▶ _Written instruction_: Count the lines in the entries below that contain the string "dropdown", with uppercase and lowercase treated as different. Reply with the number alone.

▶ _Data to use_:
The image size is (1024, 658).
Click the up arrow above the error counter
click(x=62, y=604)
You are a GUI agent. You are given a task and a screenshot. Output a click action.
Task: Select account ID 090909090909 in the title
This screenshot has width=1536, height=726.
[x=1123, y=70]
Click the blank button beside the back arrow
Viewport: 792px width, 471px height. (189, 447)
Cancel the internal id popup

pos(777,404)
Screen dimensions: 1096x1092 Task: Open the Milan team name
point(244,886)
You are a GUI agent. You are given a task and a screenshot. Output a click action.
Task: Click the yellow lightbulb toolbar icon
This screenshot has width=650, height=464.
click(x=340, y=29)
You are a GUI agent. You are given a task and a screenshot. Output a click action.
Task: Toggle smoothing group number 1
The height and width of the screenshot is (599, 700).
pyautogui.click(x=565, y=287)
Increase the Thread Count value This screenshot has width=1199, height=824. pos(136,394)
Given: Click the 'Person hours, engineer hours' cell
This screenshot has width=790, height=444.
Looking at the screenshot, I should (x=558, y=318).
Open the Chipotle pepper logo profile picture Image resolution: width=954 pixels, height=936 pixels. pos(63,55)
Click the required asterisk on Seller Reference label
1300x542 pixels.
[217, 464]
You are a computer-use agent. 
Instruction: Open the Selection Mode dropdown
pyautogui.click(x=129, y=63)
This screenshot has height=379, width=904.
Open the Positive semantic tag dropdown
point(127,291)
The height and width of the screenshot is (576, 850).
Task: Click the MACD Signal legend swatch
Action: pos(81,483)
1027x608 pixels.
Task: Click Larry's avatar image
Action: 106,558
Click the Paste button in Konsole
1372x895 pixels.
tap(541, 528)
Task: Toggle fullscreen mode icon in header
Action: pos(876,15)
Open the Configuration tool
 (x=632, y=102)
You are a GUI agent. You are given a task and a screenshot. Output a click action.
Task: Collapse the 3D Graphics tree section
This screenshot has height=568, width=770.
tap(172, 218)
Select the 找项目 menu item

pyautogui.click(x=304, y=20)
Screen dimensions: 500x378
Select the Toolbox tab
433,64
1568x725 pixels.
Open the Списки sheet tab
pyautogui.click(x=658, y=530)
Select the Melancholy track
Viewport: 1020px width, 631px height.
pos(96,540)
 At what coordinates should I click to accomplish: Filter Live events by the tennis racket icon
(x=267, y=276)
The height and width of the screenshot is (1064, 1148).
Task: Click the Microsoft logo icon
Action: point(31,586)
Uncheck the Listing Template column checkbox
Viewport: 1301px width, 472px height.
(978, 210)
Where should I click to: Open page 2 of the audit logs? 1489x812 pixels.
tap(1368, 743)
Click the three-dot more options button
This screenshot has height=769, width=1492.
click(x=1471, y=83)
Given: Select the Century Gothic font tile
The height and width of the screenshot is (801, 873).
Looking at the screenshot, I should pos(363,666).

▶ _Result of the exercise_: 2